Step Two: The Process
The mammary glands start getting ready during pregnancy (which is why your breasts may get tender or a little bigger than pre-pregnancy). The first milk that is made in the mammary glands is called colostrum — it’s thicker than “real” milk, yellow instead of white, and packs a different kind of nutrient and immunity punch for babies. The hormones in the placenta keep the mammary glands at bay until the baby is born. Once the placenta is gone, the hormone prolactin starts telling the mammary glands to get to work. Any colostrum already in the glands is sent down for baby’s first meal, and more and more colostrum will follow it for the first few days. After about three to five days, the colostrum will start to turn into “real” milk, which may arrive quickly and cause your breasts to get swollen and leak. This beginning process will happen whether or not your ever put baby to the breast — it’s automatic and totally based on hormones.
Step Three: Supply and Demand
After the initial, automatic process of making milk, the only way you can keep making milk is by removing milk from the breast — feeding the baby triggers your body to make more milk.
When the baby nurses, it sends a few different messages to the breasts and the brain. First, the baby stimulating the nipple releases oxytocin, which sends a message to the mammary glands to release the milk down through the milk ducts. Stimulating the nipple also sends a message to the brain that says, “Hey! There’s a baby stucking on our nipples! That baby might want to eat. Let’s make it some food!” The other major signal comes when the baby removes the milk from the breast. The empty breast sends a message to the brain that says, “Hey! This breast used to be full of milk, and now it’s empty. There must be a baby drinking it. Let’s make it some more food!” The brain then sends the hormone prolactin down to the mammary glands to get them to make more milk. The next time baby nurses, the whole process starts again — nipple stimulation and the newly empty breast tell the brain and the breasts to make more milk. If we interrupt this process and stop removing milk from the breast, the body will think there’s no baby to feed, and will stop making milk.
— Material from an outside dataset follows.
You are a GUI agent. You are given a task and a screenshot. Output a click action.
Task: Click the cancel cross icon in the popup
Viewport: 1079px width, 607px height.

There are other hormones and chemical swimming around the body that can affect milk production — estrogen and progesterone from pregnancy, any stress hormones from birth, and anesthesia or pain medication. But the basic rules of milk production is of supply and demand — breastfeed that baby, and your body will make more milk.
Now that we have a solid understanding of HOW the milk is being made inside the breast, we can understand the changes in our own bodies and in our babies. If we run into issues with latch and milk supply, understanding the anatomy and physiology of a lactating breast will help us understand WHY we’re having trouble and HOW to fix it (we’ll talk more about that in another post). You can also just sit and marvel at how a group of glands — much like the salivary glands in your mouth or sweat glands under your arms — are all your baby needs in order to grow.